Andy Murray (foto Ap, via LaPresse)

A Parigi 2024 Andy Murray vuole ancora qualche standing ovation

Marco Gaetani

Poteva finire subito l'avventura del britannico alle Olimpiadi nel doppio. Si è concesso, in coppia con Daniel Evans almeno una partita in più per rimandare l'addio al tennis

Aggrappato fino all’ultimo quindici a una carriera romanzesca, in cui ha toccato con mano quei due impostori che sono i concetti di vittoria e di sconfitta, trattandoli allo stesso modo come da celebre adagio, Andy Murray sta per abdicare ma senza lasciarsi andare, onorando ogni scambio come ha sempre fatto. Dal tennis ha avuto tutto ciò che l’arcobaleno dei sentimenti umani è in grado di offrire: la fatica, lo sforzo, le delusioni, le gioie incommensurabili, i dolori devastanti provocati da infortuni che avrebbero fiaccato la resistenza di chiunque. Da anni, ormai, porta in giro per i campi di tutto il mondo una versione annacquata di ciò che è stato, vale a dire l’unico essere umano in grado di incrinare il dominio dei big three, quell’entità tricefala con i volti di Roger Federer, Rafa Nadal e Novak Djokovic, in ordine crescente di slam vinti. Quasi un anno in cima al ranking nel pieno dell’era più splendente del tennis mondiale, poi il conto salatissimo, due interventi chirurgici, convalescenze dilatate all’infinito, infine il ritorno, nel 2021, e in sottofondo una domanda perenne, fastidiosa, incombente: ma chi glielo fa fare?

È tema ricorrente il fatto che le Olimpiadi non siano uno scenario particolarmente gradito ai tennisti. Non ditelo a Murray, che in bacheca può vantare ben due ori ai Giochi: quello di Londra 2012, una finale giocata maestosamente nel giardino di casa di Re Roger, sette game concessi al rivale che solo un mese prima gli aveva portato via il sogno del primo Wimbledon della sua carriera; quindi il bis a Rio de Janeiro 2016, piegando in finale la resistenza di un altro tennista che ha conosciuto come pochi altri il significato del dolore fisico, Juan Martin Del Potro. In quell’edizione, Murray aveva tremato soprattutto al cospetto di Fabio Fognini, meraviglioso irregolare del nostro tennis, salvo poi spuntarla al termine di una partita rimasta a lungo negli occhi degli appassionati.

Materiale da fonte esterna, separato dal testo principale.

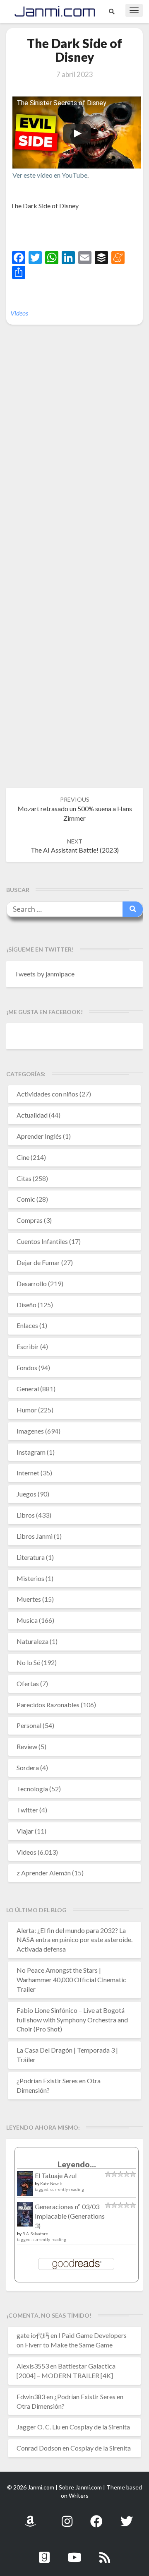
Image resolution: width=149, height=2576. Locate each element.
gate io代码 (33, 2335)
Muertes (29, 1599)
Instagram (31, 1452)
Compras (30, 1220)
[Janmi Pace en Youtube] (74, 2552)
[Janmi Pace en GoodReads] (44, 2552)
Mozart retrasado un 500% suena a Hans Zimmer (74, 809)
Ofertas (28, 1683)
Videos (19, 313)
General (28, 1389)
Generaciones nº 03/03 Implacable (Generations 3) (70, 2215)
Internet (28, 1473)
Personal (29, 1725)
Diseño (26, 1304)
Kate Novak (51, 2183)
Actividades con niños (47, 1094)
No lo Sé (28, 1662)
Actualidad (32, 1115)
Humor (27, 1410)
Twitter (27, 1810)
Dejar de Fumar (38, 1262)
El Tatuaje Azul (56, 2175)
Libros (26, 1515)
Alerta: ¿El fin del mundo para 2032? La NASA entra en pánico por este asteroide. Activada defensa (74, 1939)
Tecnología (32, 1789)
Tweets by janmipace (44, 974)
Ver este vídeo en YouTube (49, 175)
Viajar (25, 1831)
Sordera (28, 1767)
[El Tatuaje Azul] (25, 2187)
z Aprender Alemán (44, 1873)
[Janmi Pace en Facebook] (96, 2516)
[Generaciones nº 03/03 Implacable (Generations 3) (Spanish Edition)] (25, 2216)
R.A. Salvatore (35, 2233)
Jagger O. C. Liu (38, 2427)
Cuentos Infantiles (42, 1241)
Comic (26, 1199)
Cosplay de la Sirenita (100, 2427)
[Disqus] (74, 457)
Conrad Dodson (39, 2448)
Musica (27, 1620)
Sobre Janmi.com (80, 2487)
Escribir (28, 1346)
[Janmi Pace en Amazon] (30, 2516)
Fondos (27, 1367)
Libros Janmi (35, 1536)
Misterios (30, 1578)
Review (27, 1746)
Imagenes (30, 1431)
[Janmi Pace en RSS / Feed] (104, 2552)
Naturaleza (32, 1641)
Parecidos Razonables (48, 1704)
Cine (23, 1157)
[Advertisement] (79, 231)
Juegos (26, 1494)
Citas (24, 1178)
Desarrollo (32, 1283)
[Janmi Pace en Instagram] (67, 2516)
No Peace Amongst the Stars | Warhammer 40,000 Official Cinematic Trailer (71, 1979)
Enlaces (27, 1325)
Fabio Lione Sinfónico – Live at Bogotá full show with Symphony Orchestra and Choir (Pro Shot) (72, 2019)
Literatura (31, 1557)
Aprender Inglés (39, 1136)
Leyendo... (77, 2164)
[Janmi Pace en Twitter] (126, 2516)
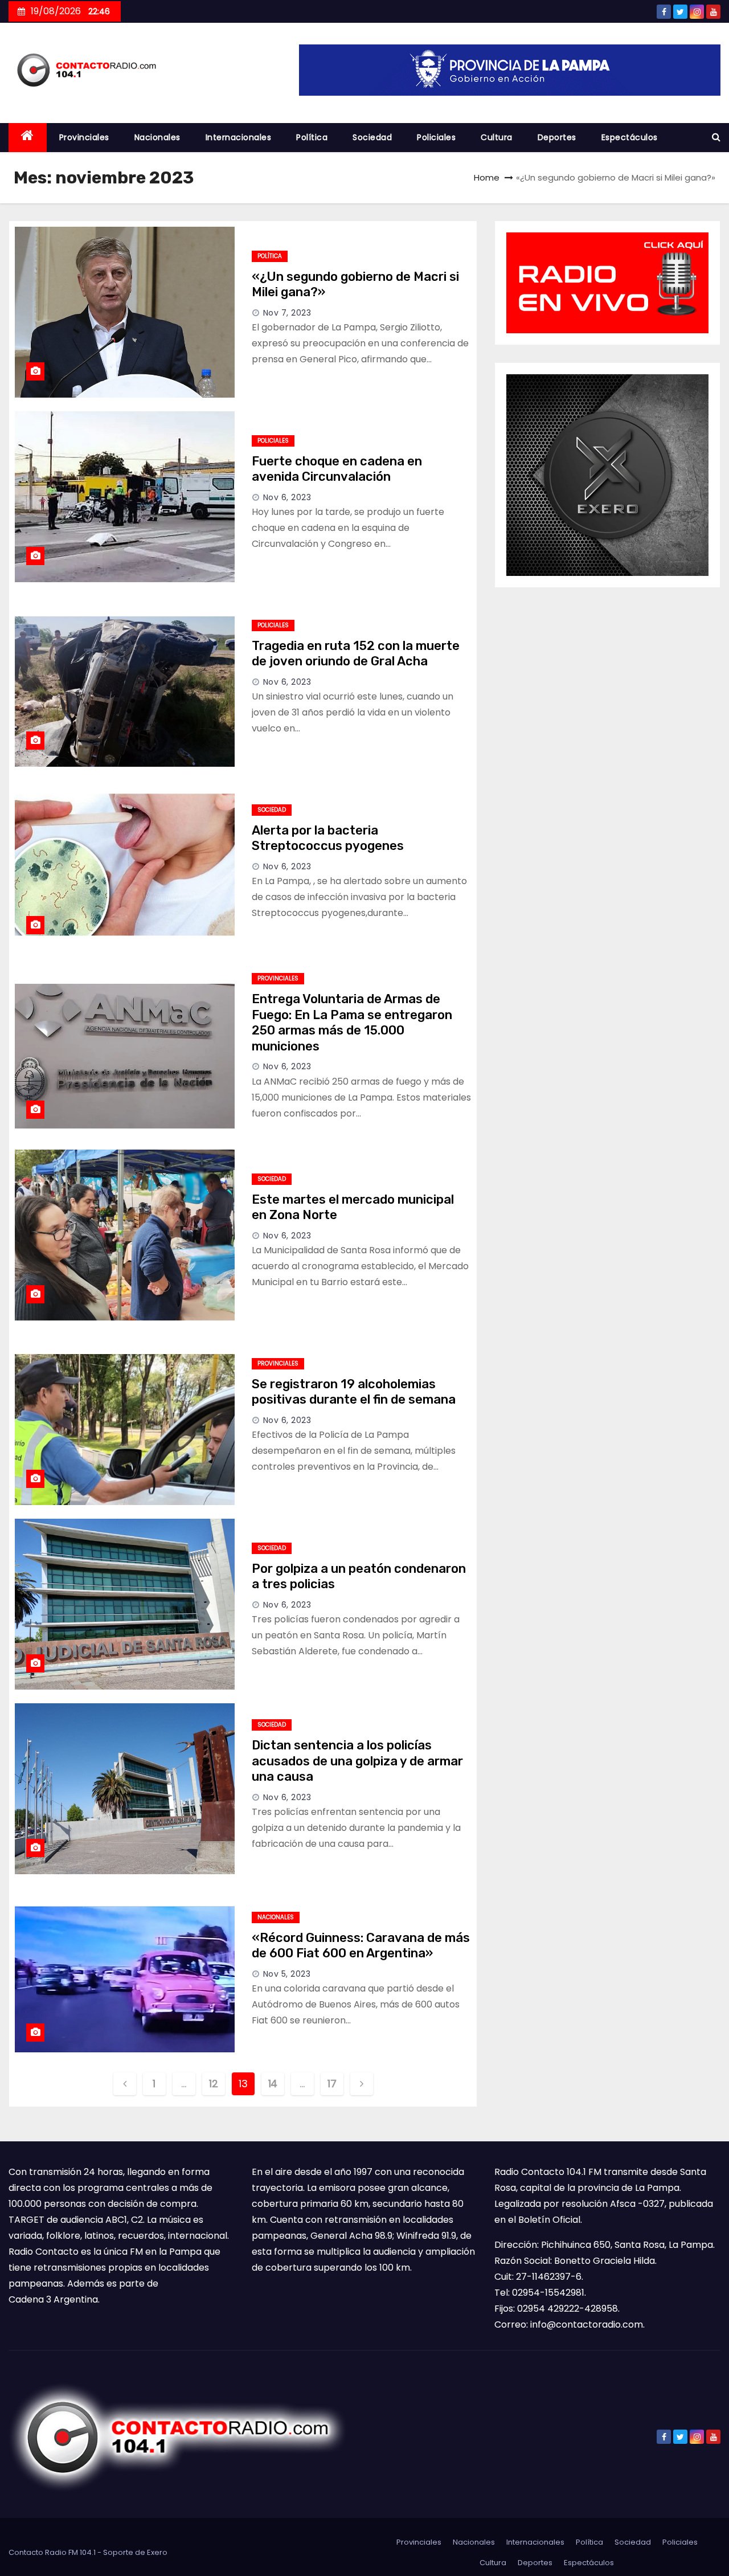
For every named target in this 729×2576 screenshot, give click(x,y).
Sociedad (372, 137)
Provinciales (84, 137)
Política (311, 137)
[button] (716, 137)
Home (486, 177)
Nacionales (157, 137)
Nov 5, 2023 (287, 1974)
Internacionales (239, 137)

Murray, a Parigi, è alle prese con le ultime gare di una carriera in cui ha spremuto ogni singola fibra del suo corpo, tornando in campo solamente per l’amore profondo che lo ha legato a questa disciplina. E il primo turno del doppio, in coppia con Daniel Evans, sembrava anche destinato a essere l’ultimo show, sotto 9-4 contro i giapponesi Nishikori e Daniel nel super tie-break. Con cinque match point a sfavore, Murray ed Evans si sono aggrappati alla partita, non l’hanno lasciata andare, un po’ l’emblema dell’intero percorso tennistico dello scozzese. “Pensavamo che fosse tutto finito”, ha ammesso tra lo stupito e il commosso a fine gara, “ma abbiamo provato a giocare ogni punto. E questo è un posto davvero molto speciale per raggiungere un obiettivo del genere. Adoro essere ai Giochi, sono un evento incredibile, che ha significato molto per me nel corso degli anni. Concludere qui la mia avventura professionale è qualcosa di speciale. Perdere così sarebbe stato deludente, ma siamo riusciti a riemergere. Vediamo fino a che punto arriveremo”, ha poi aggiunto Murray, ricordando il parziale di 7-0 che è valso la clamorosa vittoria. Il sipario è pronto, così come gli applausi e la standing ovation: sappiamo tutti che è questione di giorni. Lo sa anche Murray e proprio per questo è ancora più bello vederlo ruggire. Dopo tutto ciò che è stato, dopo tutto ciò che poteva essere.